Records for this exercise Block Start
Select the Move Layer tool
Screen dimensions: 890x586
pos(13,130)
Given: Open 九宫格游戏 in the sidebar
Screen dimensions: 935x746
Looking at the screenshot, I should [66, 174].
Records for this exercise Block End
* Directions for this task *
Return every record above exactly, line by line.

* Finished task *
Select the Move Layer tool
Screen dimensions: 890x586
pos(13,130)
Given: Open 九宫格游戏 in the sidebar
Screen dimensions: 935x746
Looking at the screenshot, I should [66, 174].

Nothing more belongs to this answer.